Grimy and wonderful teen spirit Reviewed by Mark Amery. Dominion May 23, 1998

"Routines" by Victor Berezovsky and "Group" by James Cousin. Brian Queenin Gallery, Wellington 1998

Young artists Victor Berezovsky and James Cousins take the ordinary in life to make something extraordinary.

Actions and images that are so commonplace that they're passed over by most artists as below the banal.
Berezovsky's work smells of what Nirvana called teen spirit, the feeling of a generation with all the means of saying things but with nothing to say. Berezovsky douses old furniture in domestic brown, and sketches in paint on cheap china plates the doodles of someone looking not further than their armpit.
There are Munch-like, introspective self-portraits, the artist pulling faces, details of routines like shaving and brushing teeth, and explorations of his body parts with the brush.

A morose face peers out from a television screen demanding entertainment. Boredom reigns, and in this exhibition there appears no escape from the interior of a house and all its grime. The colour of nicotine-stained fingers decorating hopelessly outdated design; one wouldn’t be surprised to discover that this was the outpouring of a man who hadn’t left his bedroom for 10 years.

Berezovsky not only displays a sure sense of aesthetic and vision, but is able to express it with artistic dexterity and skill. He avoids the local art mythology of the golden landscape, instead making these moments domestic drudgery precious, and providing us in turn with something rather fresh and wonderful in contemporary art's refracted picture of reality.

James Cousins is an artist who strikes me as striving rather consciously to find something fresh to say with an individual way of saying it. If anything, you wonder if stylistically he tries too hard.

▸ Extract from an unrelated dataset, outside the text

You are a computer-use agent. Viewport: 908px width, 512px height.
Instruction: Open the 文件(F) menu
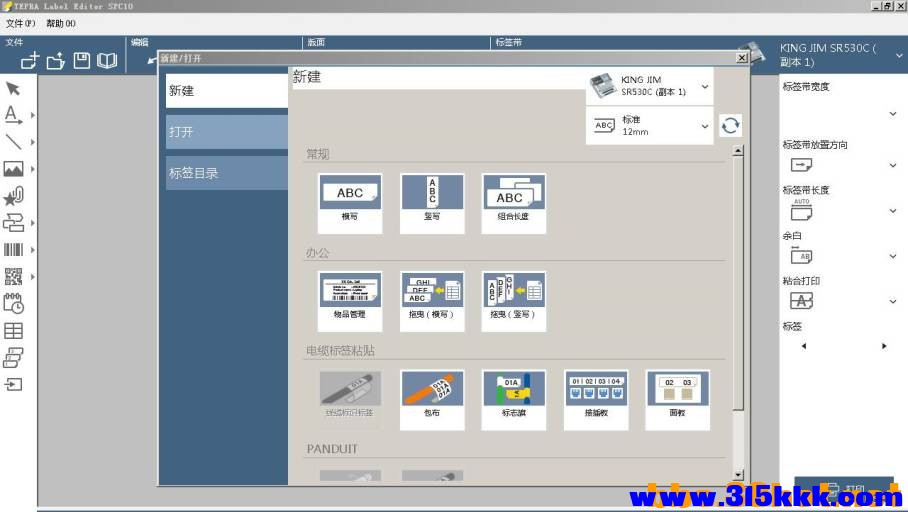[20, 23]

This is because Cousins work hangs on a clear structural formula that tightly juxtaposes twin streams of modern art. His trademark is to divide his canvas into two parts: one part abstract, one part representational with a colour field juxtaposed by a super-realistic image.

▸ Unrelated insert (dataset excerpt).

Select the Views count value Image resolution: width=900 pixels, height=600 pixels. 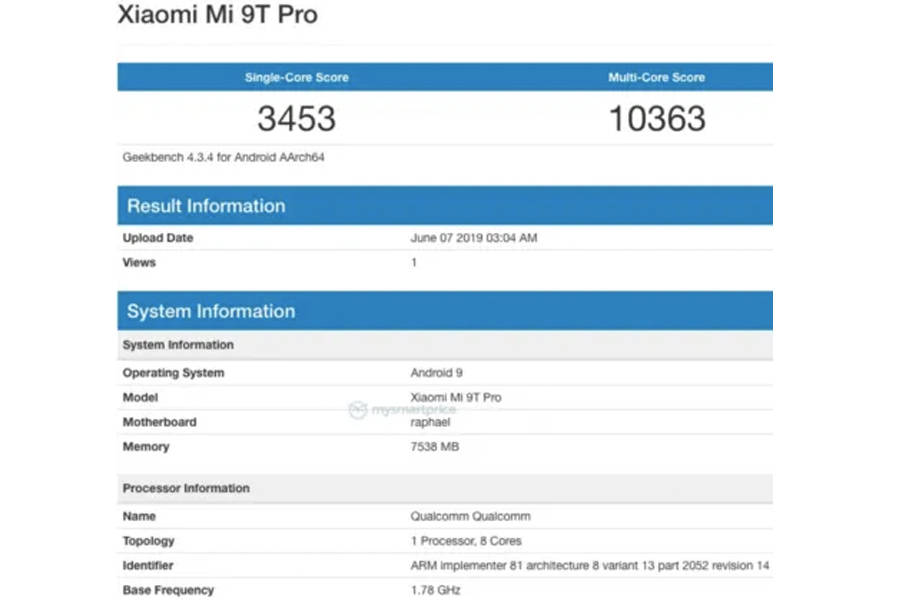(412, 263)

Each colour field and image then works in relation to the next canvas as components in the set and each image is smudged sideways as if it is in the process of being scanned.

In Group these sets appear to be passport photos, collections of headshots of ordinary people nervously trying to be respectable for the camera click.
The result is disturbing and you become conscious of the awkwardness of being represented as a character whether it by photograph or painting.

Cousins work questions the value the value of technology in capturing image. His juicy colour fields make us aware that these images are no more real than the material in which they are painted.